* [What the task asks] Everything from the line with "The height and width of the screenshot is (512, 688)." to the last line of the listing must be retyped exactly, both ends included, with the pictures dropped.

______

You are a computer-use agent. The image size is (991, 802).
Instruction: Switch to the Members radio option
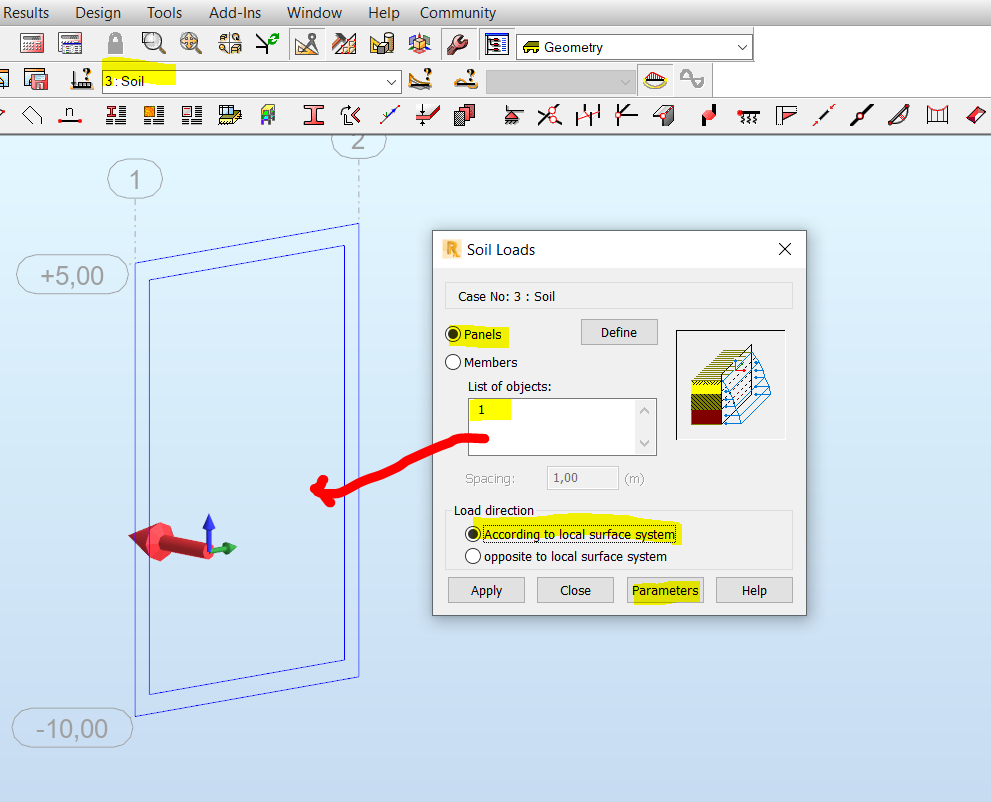(x=452, y=362)
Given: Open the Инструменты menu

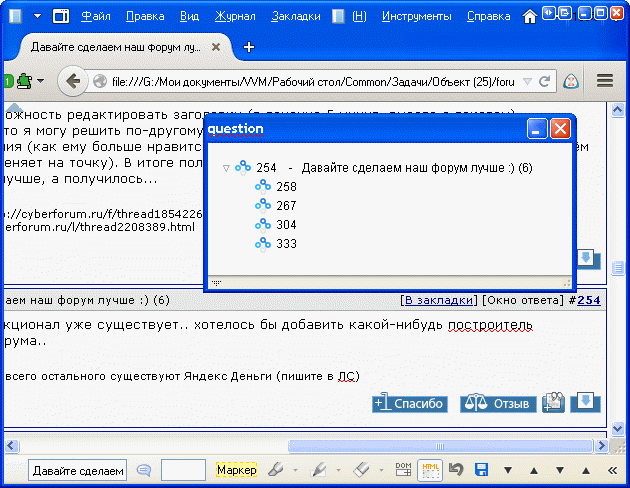Looking at the screenshot, I should pyautogui.click(x=415, y=16).

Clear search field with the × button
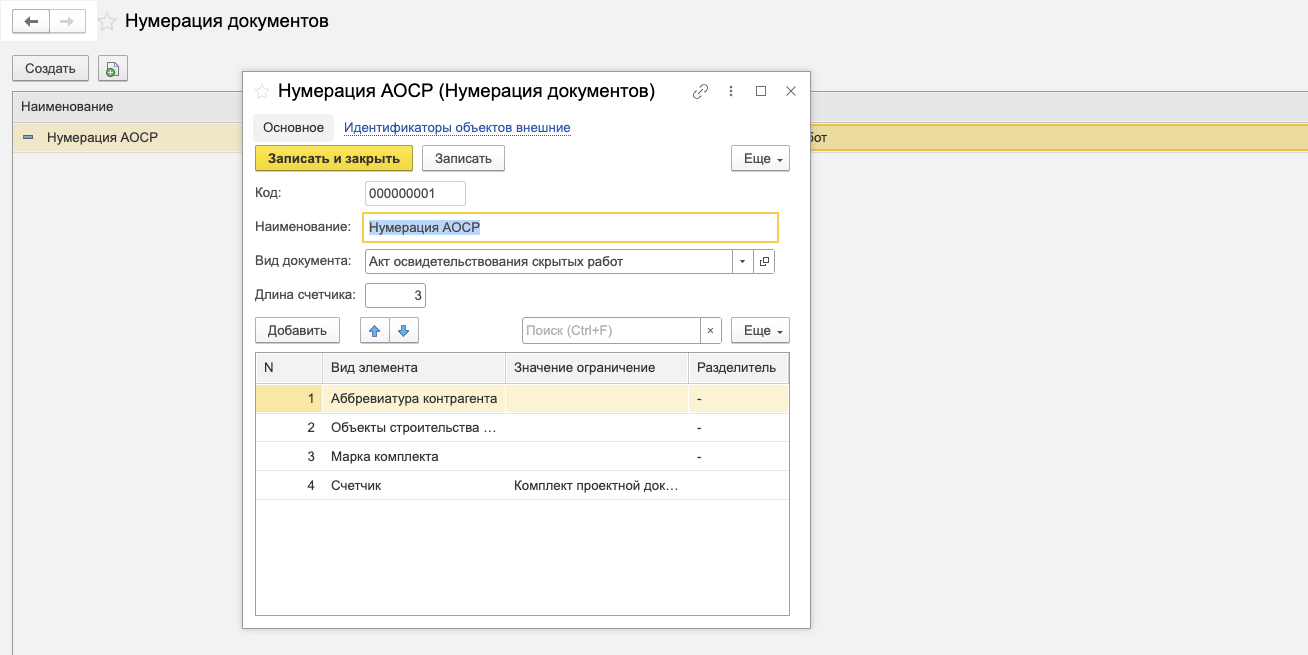tap(710, 331)
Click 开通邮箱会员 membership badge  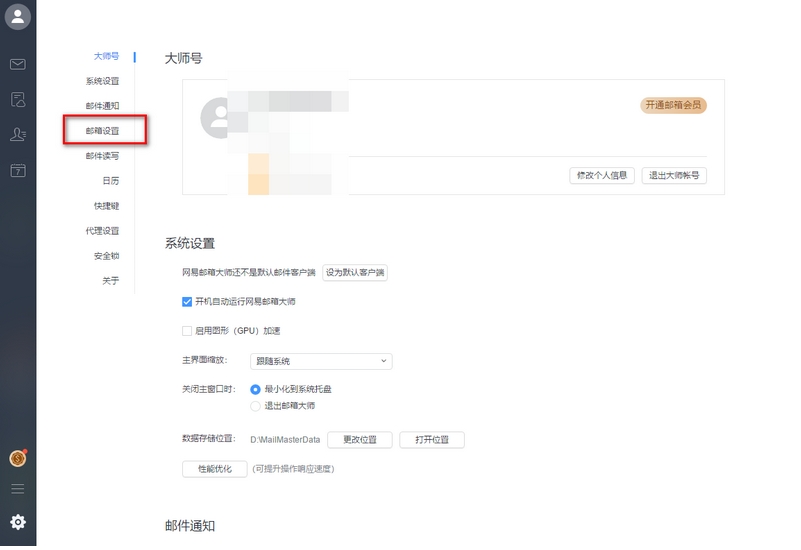(x=673, y=105)
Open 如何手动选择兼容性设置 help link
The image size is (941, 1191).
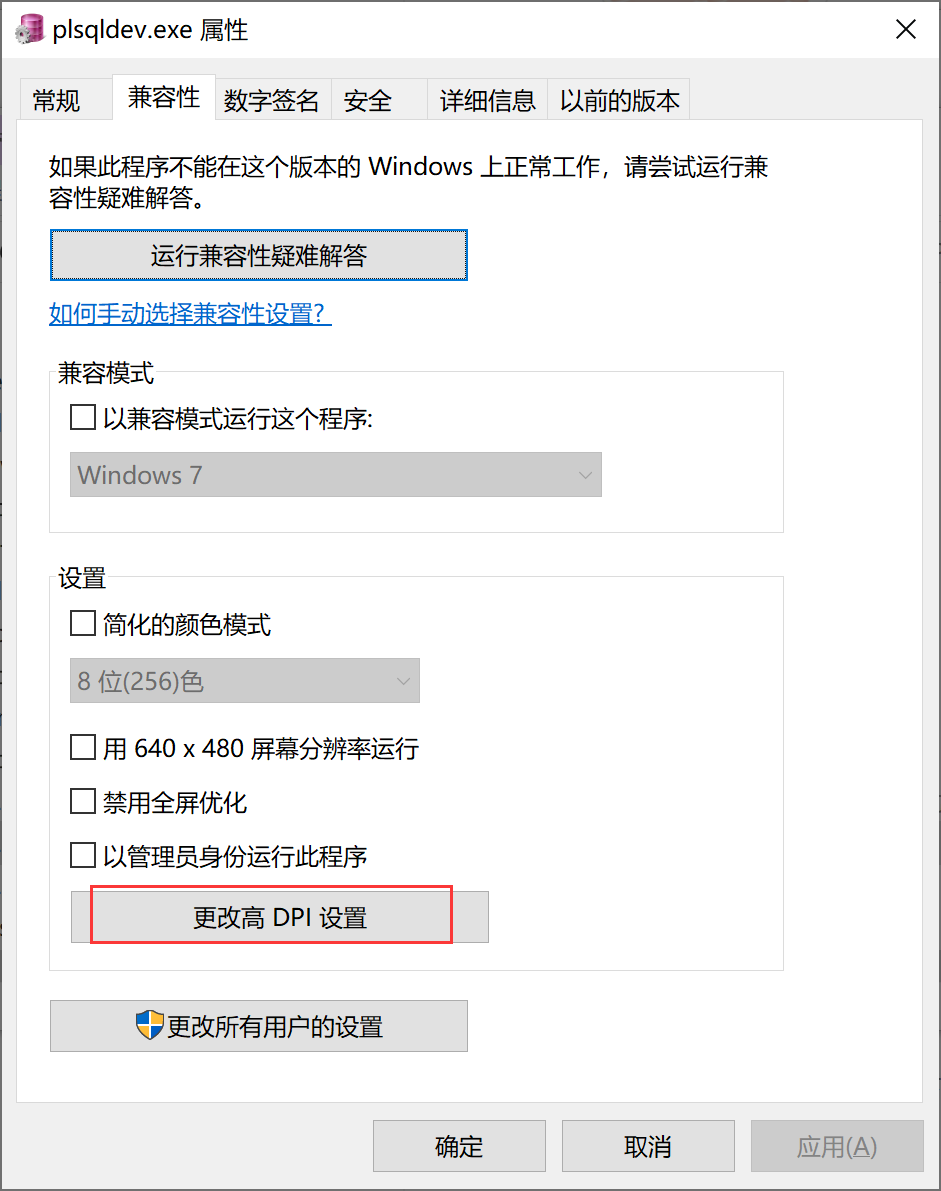pyautogui.click(x=190, y=314)
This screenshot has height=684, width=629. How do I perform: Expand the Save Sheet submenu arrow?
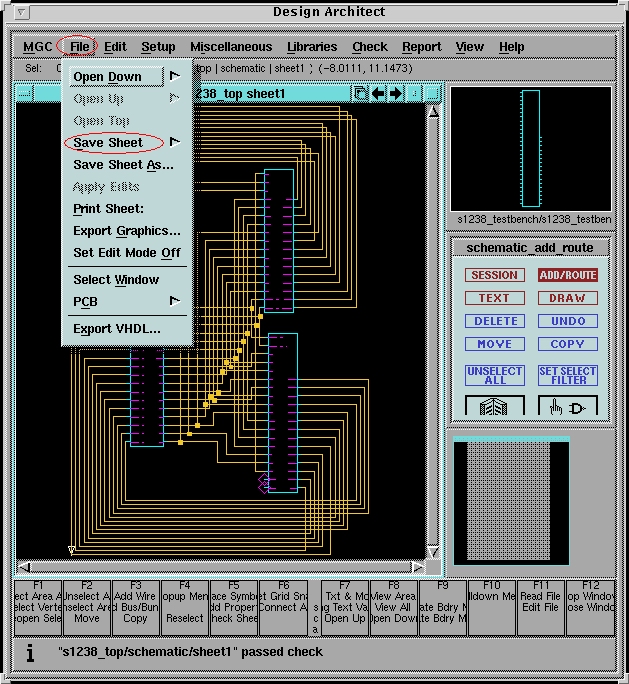(x=175, y=142)
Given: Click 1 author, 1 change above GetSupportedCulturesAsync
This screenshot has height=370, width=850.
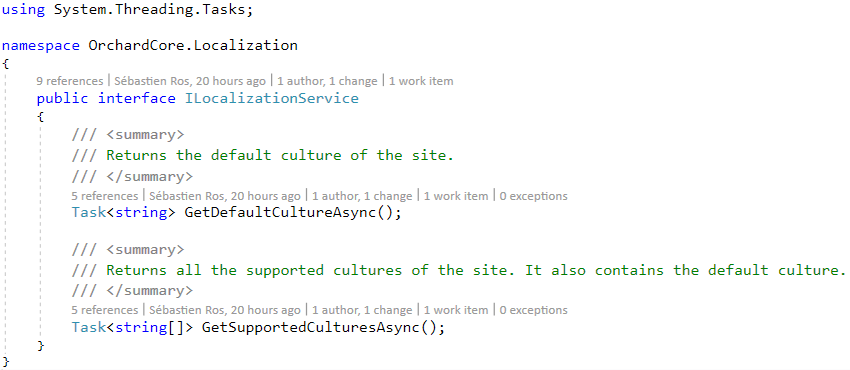Looking at the screenshot, I should [362, 310].
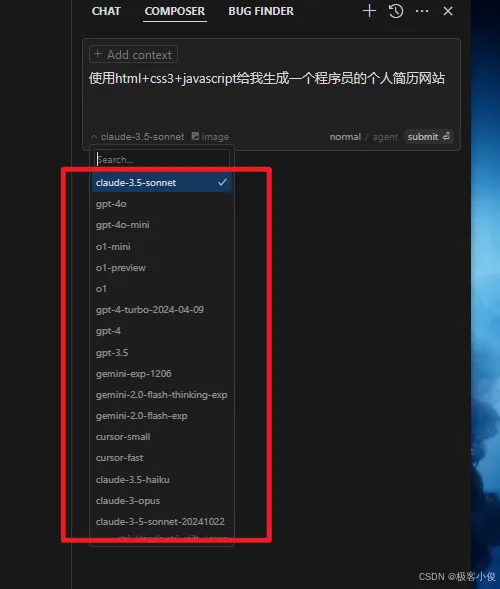Switch to agent mode
This screenshot has width=500, height=589.
385,137
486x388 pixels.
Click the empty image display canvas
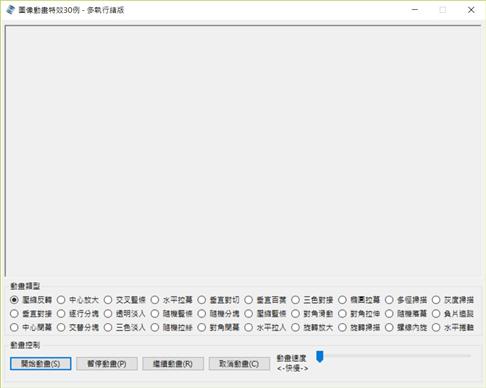pos(243,151)
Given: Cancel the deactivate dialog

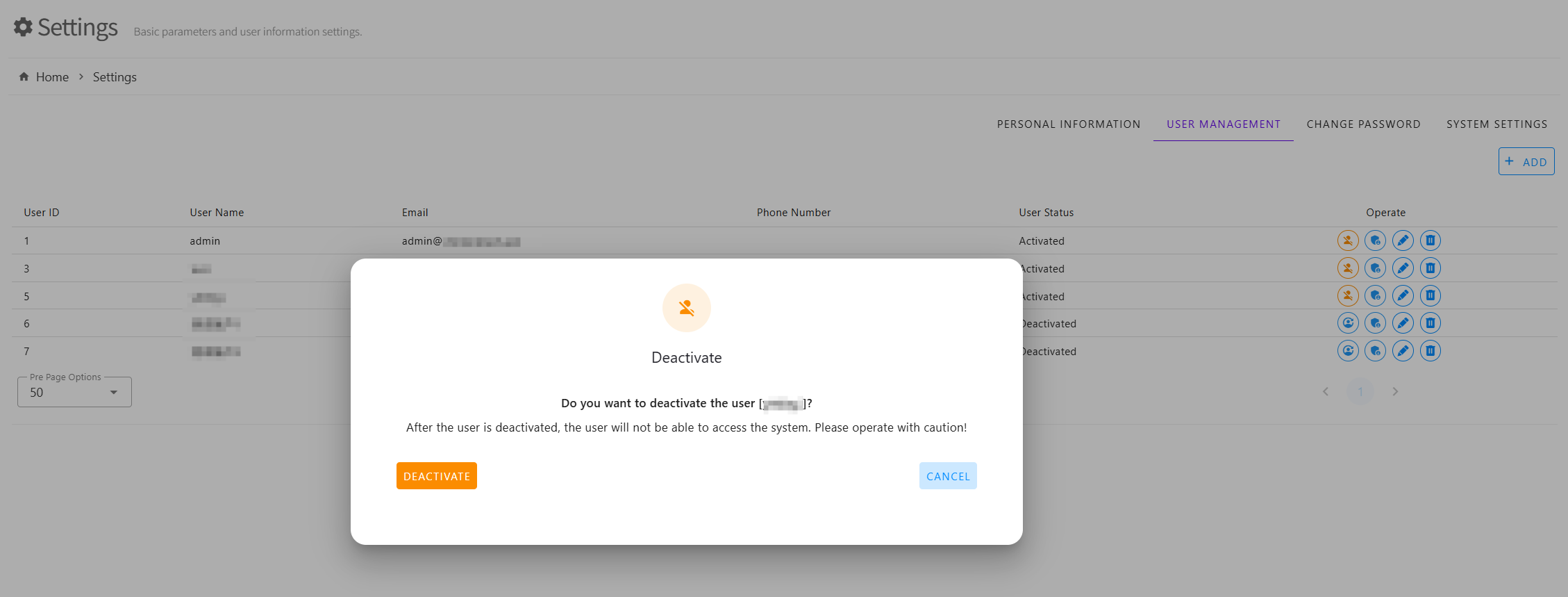Looking at the screenshot, I should pyautogui.click(x=947, y=476).
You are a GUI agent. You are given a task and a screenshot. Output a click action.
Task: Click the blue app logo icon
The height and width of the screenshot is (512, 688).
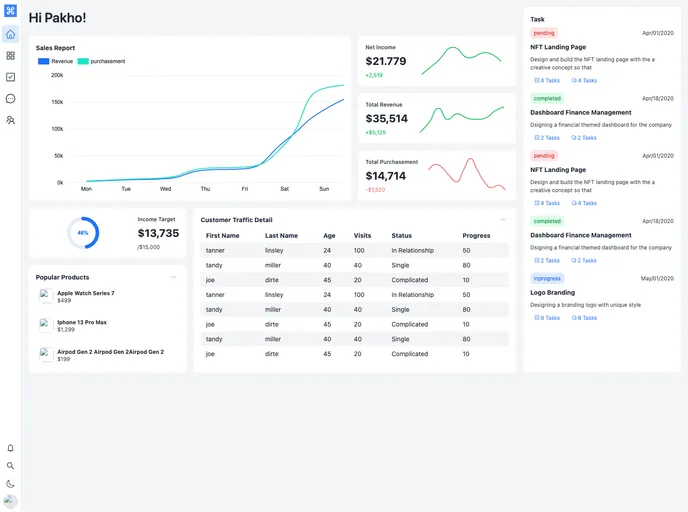10,11
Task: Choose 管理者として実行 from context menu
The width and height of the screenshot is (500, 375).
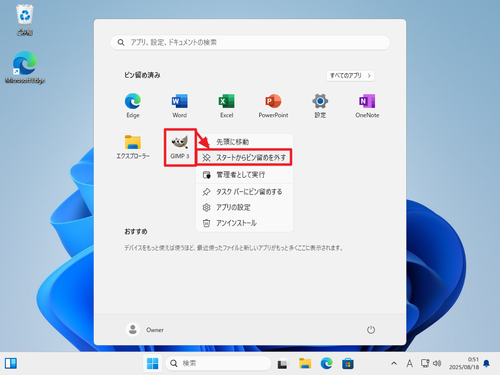Action: (x=244, y=174)
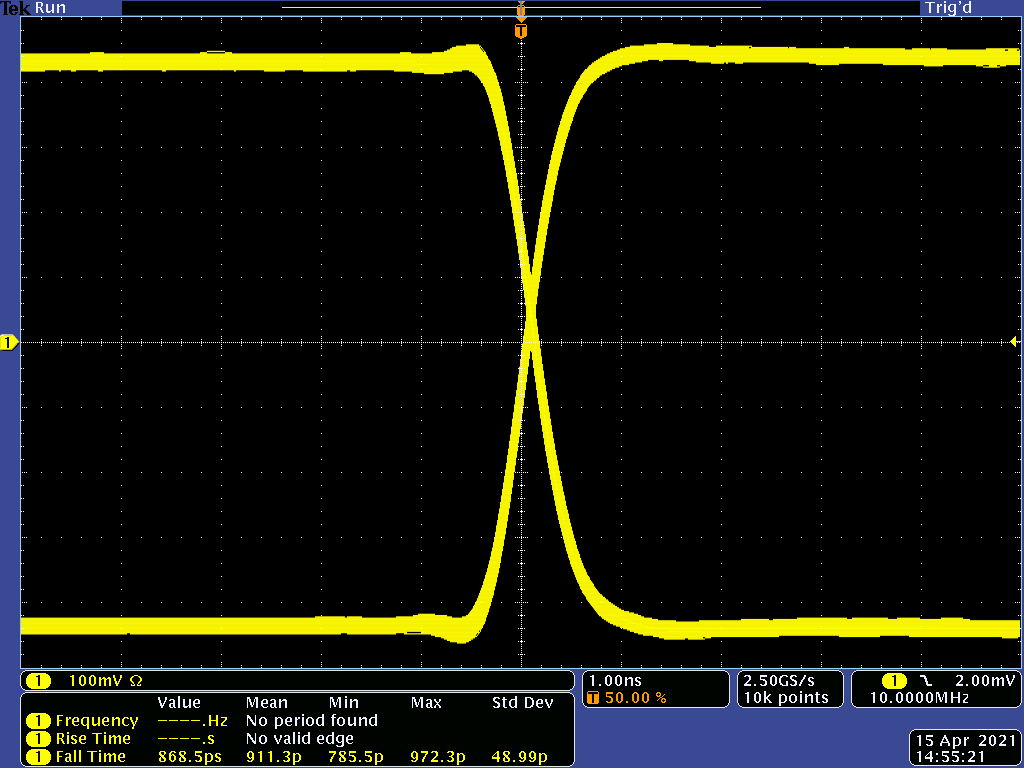Open the 10k points record length readout
The image size is (1024, 768).
[x=786, y=698]
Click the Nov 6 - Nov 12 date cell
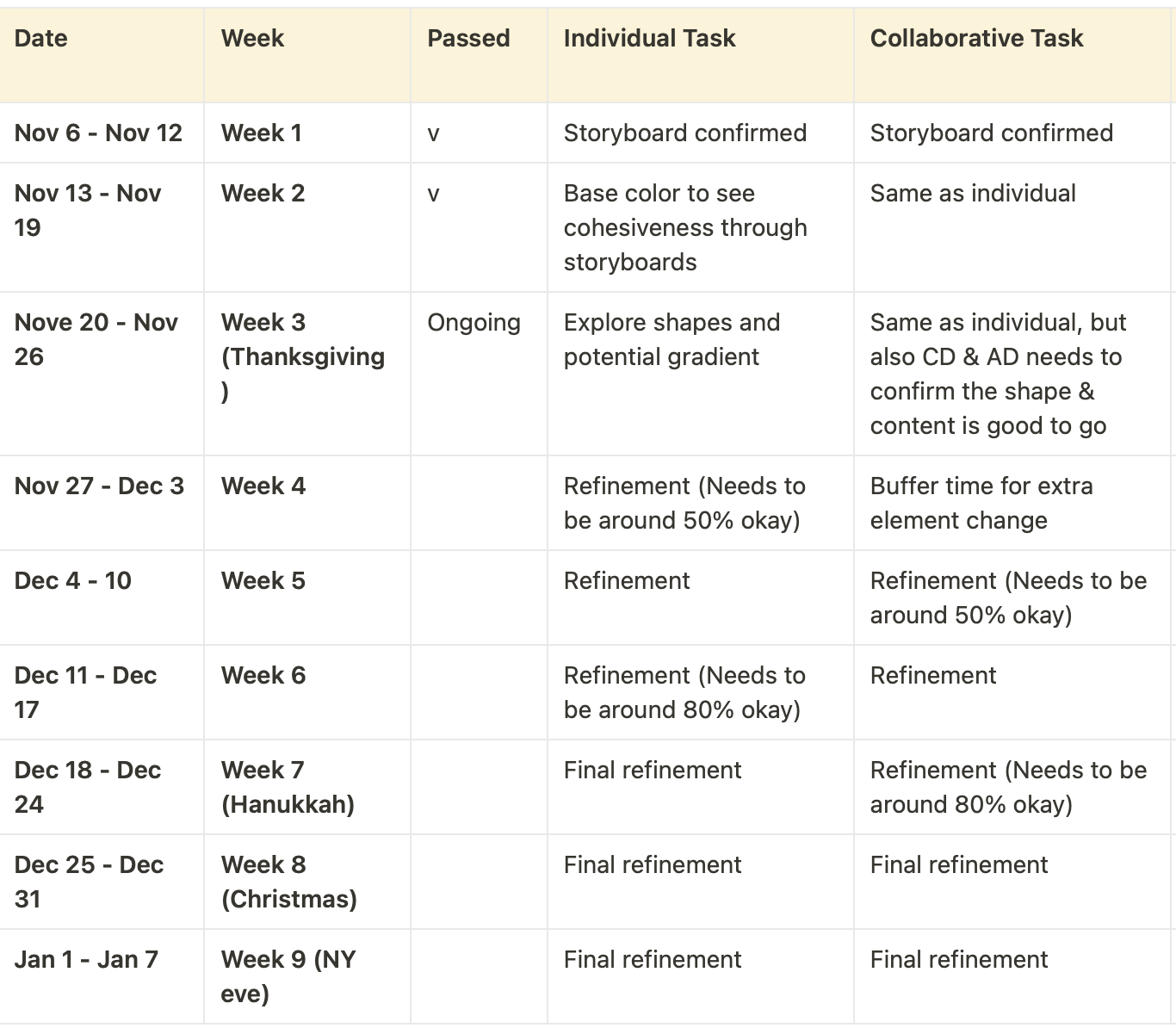The height and width of the screenshot is (1028, 1176). click(102, 133)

______

* [Reply]
The height and width of the screenshot is (512, 688).
10,11
Task: Choose 管理者として実行 from context menu
The width and height of the screenshot is (500, 375).
Action: (x=244, y=174)
Open the 10k points record length readout
The image size is (1024, 768).
[x=786, y=698]
Click the Nov 6 - Nov 12 date cell
The height and width of the screenshot is (1028, 1176). click(102, 133)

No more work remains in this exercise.